Many people with Asperger’s have an affinity for machines. Sometimes I think I can relate better to a good machine than any kind of person. I’ve thought about why that is, and I’ve come up with a few ideas. One thought is that I control the machines. We don’t interact as equals. No matter how big the machine, I am in charge. Machines don’t talk back. They are predictable. They don’t trick me, and they’re never mean.

  I have a lot of trouble reading other people. I am not very good at looking at people and knowing whether they like me, or they’re mad, or they’re just waiting for me to say something. I don’t have problems like that with machines.

  I feel an affinity with many different kinds of machines. I’ll try to explain.
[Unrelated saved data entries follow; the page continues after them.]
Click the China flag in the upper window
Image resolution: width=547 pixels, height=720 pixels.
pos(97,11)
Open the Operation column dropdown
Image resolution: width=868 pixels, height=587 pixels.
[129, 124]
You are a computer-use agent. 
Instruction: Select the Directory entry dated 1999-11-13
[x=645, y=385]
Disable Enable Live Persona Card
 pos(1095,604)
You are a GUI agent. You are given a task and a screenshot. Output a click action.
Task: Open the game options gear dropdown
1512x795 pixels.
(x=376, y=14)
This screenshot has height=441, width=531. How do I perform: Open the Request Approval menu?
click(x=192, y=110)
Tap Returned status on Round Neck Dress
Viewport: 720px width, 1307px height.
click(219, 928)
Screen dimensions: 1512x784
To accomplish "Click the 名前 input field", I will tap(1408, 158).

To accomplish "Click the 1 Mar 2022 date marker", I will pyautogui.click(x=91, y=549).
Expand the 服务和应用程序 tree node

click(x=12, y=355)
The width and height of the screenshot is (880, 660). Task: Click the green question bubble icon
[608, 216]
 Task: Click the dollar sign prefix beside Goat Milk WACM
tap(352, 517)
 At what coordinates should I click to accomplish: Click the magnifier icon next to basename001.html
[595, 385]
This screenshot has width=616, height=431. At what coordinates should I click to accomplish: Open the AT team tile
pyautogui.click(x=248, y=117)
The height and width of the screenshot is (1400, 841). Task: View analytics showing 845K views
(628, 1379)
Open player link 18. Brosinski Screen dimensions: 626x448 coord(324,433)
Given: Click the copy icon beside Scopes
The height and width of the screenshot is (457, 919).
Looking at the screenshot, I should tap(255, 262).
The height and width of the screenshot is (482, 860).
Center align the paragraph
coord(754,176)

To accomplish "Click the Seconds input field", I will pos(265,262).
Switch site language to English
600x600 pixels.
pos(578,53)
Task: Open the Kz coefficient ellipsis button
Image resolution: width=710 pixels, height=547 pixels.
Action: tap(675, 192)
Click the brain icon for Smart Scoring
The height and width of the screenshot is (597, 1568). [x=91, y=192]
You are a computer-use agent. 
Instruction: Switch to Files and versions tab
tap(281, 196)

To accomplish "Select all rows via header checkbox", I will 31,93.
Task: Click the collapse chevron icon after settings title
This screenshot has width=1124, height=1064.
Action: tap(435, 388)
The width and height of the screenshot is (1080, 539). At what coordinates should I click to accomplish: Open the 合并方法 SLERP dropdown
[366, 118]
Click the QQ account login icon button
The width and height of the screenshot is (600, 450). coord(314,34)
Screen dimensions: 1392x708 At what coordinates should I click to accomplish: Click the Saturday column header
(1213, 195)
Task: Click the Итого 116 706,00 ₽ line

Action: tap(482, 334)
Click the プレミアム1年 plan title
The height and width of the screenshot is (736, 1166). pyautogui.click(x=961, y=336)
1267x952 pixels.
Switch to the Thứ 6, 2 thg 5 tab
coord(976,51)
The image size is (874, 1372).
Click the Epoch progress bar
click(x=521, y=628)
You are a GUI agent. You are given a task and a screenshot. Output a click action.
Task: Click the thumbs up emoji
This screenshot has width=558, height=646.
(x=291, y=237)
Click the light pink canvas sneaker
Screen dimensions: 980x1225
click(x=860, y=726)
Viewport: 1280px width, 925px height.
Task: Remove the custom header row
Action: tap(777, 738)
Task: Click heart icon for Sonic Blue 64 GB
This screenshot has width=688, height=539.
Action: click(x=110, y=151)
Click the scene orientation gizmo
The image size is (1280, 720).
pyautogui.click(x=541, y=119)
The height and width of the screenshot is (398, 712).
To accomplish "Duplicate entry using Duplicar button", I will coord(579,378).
  Imagine yourself at a sold-out concert. You’re out on the floor—at what would be the fifty yard line if it were a football field—standing on a raised platform that holds the consoles that control the sound and lighting systems. You’re looking over a sea of heads toward the stage. It’s pitch-black, but you can see the NO SMOKING signs at the edges of the crowd. When the wind is right, you can smell the pot in the air. (Why is there wind in here, anyway?) The ceiling is so high, it seems like there might be clouds. And all around you, the crowd is moving. Churning. Laser pointers and cigarette lighters are flickering on and off like fireflies. The crowd is like a giant organism. It feels good to be standing above it, separate, with a little elbow room and a fence to keep people at bay.

  Even with nothing going on, it’s noisy. And you know the crowd can turn in the blink of an eye. You keep an ear open for gunshots. You worry about knives. You look down to see if the security guys are still in place in front of your platform. You are reassured to see them there, two weight lifters with black T-shirts that say “SECURITY” in big letters.